Mathilde s’en voulait de ne pas lui avoir dévoilé ce qu’elle avait appris sur saint Adrien. Comme il refusait d’abjurer la foi chrétienne, on l’avait obligé à mettre ses jambes sur une enclume afin que le bourreau les brise à coups de barre de fer. À cette évocation, l’image de Quentin, gisant, disloqué, au bas des murailles d’Amboise était revenue à Mathilde en plein cœur. Elle l’avait cru mort. Quoique rien ne puisse lui donner raison, Mathilde ne croyait pas à un accident. François semblait sincèrement accablé et s’en voulait de sa brutalité. Le jeune garçon était si fort, si impétueux, si souverain déjà dans ses actes, avait-on dit, qu’il n’avait pas mesuré les conséquences de son geste.

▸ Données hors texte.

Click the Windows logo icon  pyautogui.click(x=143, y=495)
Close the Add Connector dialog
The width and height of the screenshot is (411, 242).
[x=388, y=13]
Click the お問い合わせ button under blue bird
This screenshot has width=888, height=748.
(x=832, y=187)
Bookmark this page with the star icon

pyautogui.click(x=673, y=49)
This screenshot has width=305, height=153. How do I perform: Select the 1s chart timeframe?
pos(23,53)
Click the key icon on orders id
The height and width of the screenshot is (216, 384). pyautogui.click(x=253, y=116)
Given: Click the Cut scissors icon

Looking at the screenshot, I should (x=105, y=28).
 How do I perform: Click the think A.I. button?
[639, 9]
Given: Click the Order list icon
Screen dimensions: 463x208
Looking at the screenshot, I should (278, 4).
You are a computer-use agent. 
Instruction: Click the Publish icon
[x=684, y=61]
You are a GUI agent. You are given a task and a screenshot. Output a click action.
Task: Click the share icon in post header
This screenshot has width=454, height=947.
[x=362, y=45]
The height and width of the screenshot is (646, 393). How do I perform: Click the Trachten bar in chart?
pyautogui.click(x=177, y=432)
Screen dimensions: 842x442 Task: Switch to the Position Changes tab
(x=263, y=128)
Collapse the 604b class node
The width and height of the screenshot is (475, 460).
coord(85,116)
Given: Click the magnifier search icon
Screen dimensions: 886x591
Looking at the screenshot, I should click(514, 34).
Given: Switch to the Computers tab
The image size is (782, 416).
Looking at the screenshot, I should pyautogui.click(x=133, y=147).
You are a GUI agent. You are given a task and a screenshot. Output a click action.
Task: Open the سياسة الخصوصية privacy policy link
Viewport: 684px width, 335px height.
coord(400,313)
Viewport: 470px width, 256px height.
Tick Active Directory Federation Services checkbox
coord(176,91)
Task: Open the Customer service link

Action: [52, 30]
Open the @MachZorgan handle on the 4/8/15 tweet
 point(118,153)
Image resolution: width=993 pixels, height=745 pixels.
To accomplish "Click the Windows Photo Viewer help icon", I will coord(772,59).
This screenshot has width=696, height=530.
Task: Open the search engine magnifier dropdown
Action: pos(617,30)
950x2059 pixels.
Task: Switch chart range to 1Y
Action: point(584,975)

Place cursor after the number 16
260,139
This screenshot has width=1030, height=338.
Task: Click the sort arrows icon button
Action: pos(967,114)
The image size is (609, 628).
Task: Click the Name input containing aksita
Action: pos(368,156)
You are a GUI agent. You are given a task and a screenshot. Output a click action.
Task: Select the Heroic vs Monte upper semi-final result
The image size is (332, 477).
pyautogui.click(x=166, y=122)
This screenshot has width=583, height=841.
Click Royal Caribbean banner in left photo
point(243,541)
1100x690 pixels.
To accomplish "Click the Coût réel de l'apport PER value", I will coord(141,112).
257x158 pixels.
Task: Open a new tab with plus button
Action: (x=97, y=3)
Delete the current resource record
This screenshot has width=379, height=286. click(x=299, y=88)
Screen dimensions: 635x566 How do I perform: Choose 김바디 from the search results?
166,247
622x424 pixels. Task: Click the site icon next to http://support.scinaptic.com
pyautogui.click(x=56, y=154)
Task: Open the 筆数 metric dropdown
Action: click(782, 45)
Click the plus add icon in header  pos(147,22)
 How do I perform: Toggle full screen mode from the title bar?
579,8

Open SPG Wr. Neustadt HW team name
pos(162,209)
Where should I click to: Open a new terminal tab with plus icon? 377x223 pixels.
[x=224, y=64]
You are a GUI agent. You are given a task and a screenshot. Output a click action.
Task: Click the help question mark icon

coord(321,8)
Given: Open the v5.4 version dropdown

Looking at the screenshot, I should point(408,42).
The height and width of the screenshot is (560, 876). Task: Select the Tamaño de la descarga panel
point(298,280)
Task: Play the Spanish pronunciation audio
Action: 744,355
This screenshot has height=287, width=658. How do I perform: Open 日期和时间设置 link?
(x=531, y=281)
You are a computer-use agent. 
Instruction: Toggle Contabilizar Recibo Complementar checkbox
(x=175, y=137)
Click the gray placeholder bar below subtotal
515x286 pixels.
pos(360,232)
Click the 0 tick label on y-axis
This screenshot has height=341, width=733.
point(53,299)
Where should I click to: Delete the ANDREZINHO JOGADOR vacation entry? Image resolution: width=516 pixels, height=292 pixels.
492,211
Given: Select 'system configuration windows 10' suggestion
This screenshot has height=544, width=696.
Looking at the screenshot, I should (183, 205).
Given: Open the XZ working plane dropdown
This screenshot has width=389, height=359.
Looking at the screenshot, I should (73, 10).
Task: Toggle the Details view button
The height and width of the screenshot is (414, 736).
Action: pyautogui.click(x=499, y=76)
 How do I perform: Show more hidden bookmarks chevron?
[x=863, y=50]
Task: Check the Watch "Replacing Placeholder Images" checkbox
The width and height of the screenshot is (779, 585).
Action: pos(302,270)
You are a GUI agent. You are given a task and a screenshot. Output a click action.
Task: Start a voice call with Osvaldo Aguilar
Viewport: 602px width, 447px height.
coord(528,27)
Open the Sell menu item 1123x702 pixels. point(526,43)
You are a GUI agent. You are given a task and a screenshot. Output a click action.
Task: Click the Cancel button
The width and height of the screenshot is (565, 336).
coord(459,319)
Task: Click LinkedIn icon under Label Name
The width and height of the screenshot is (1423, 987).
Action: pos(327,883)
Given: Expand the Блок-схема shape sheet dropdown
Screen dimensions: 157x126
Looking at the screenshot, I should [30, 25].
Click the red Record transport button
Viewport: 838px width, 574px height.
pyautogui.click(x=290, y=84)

Des jeux d’enfants, voilà tout ! Et tous bénissaient le ciel que Quentin n’ait pas entraîné son compagnon dans sa chute. Le royaume de France avait tant besoin d’un roi fort et courageux. La rage au cœur, Mathilde avait entendu ces litanies complaisantes, mais rien ne lui ôterait de l’esprit que François avait volontairement poussé son petit frère. Pour une raison qui n’avait rien à voir avec le baiser qu’il comptait lui voler. Elle ne savait pas laquelle, mais pressentait des enjeux bien plus graves. Jamais plus elle n’avait adressé la parole au futur roi.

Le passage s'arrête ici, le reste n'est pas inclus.